13. E-SIGNING OF AGREEMENT:

  1. The agreement between the parties will be binding in the format of Click Wrap Agreement embedded in ‘Annexure-A’ when in digital format over the online platforms of the Client, that includes but is not limited to the website, social media, e-commerce platform or any other Google Form used by the Firm for collecting the details & documents of the Client.
  2. By clicking “I agree” or using our website, you agree to be bound by the terms and conditions of our Agreement/Policy, which is incorporated into this Agreement by reference. You acknowledge that you have read and understood our Agreement/Policy and that you agree to comply with its terms and conditions. If you do not agree to be bound by our Agreement/Policy, you must not use our website and take our services.
  3. To ensure compliance with our Legal Service Agreement/Policy, all users/clients submitting their interest in for applying into fund/grant/loan and need professional legal help can hire the professional through this Google Form and agree to be bound by the terms and conditions of the agreement/policy as set forth by Start-Up Kro (Firm). By submitting their details and documents through this form, the client acknowledges that they have read and understood the agreement/policy and that they agree to comply with all provisions outlined therein.

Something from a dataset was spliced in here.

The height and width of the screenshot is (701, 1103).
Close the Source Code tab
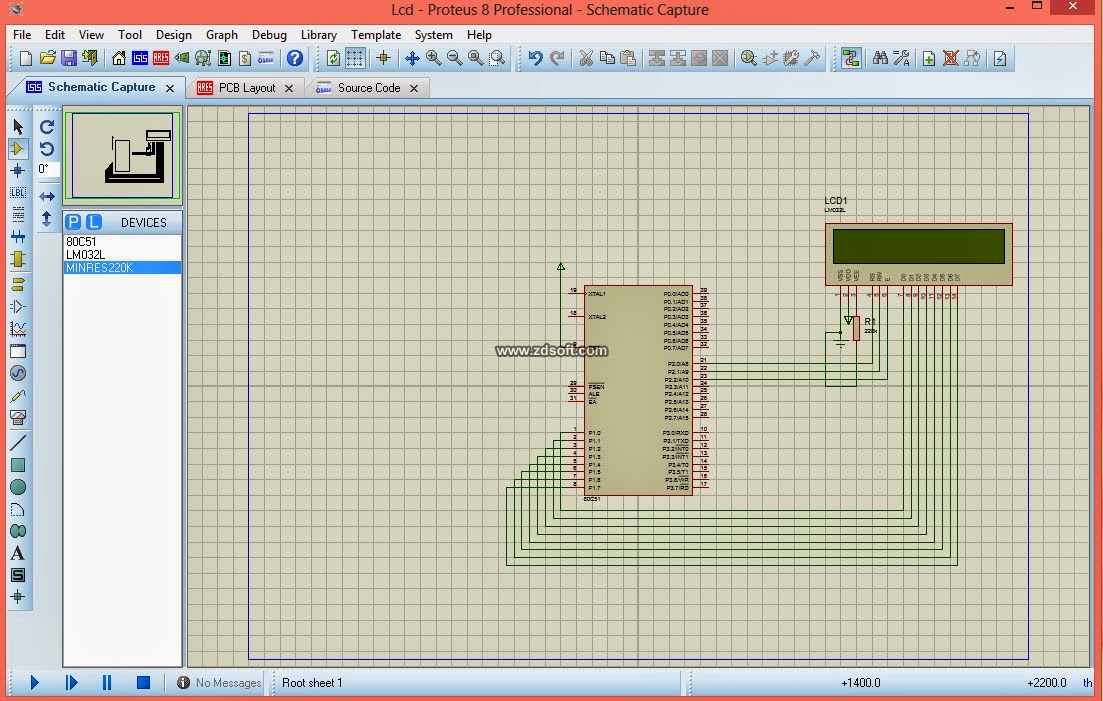point(413,88)
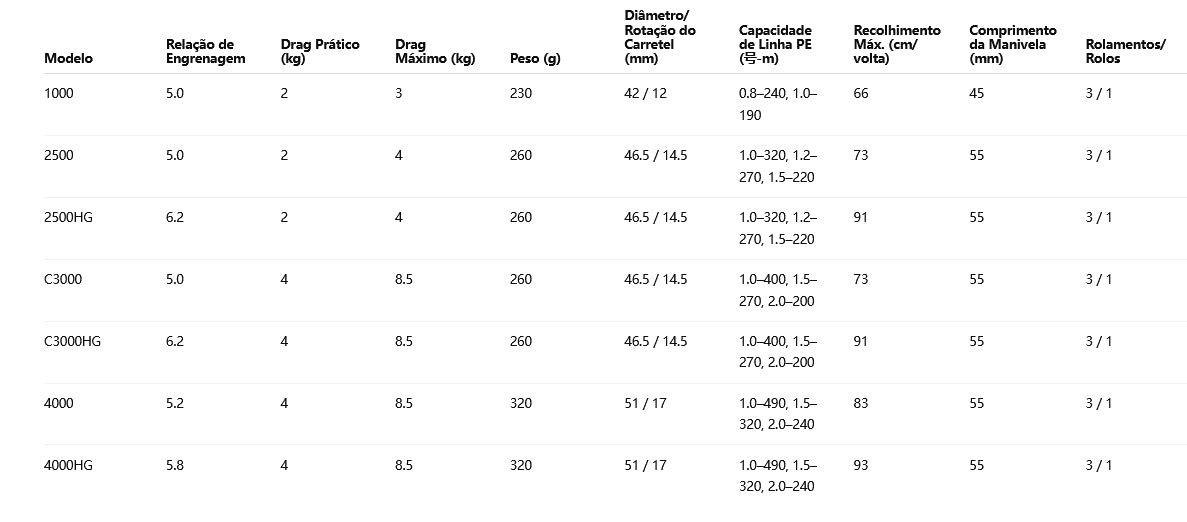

  4. Legal Thirst Associates having Brand Start-Up Kro (Firm) reserves the right to review and reject any application that does not comply with the terms of the agreement/policy. Additionally, any breach of the agreement/policy may result in immediate termination of the client’s relationship with the Firm and may result in legal action.

By clicking “submit” on this Google Form, the client agrees to be bound by the terms and conditions of the Agreement/Policy of the Firm.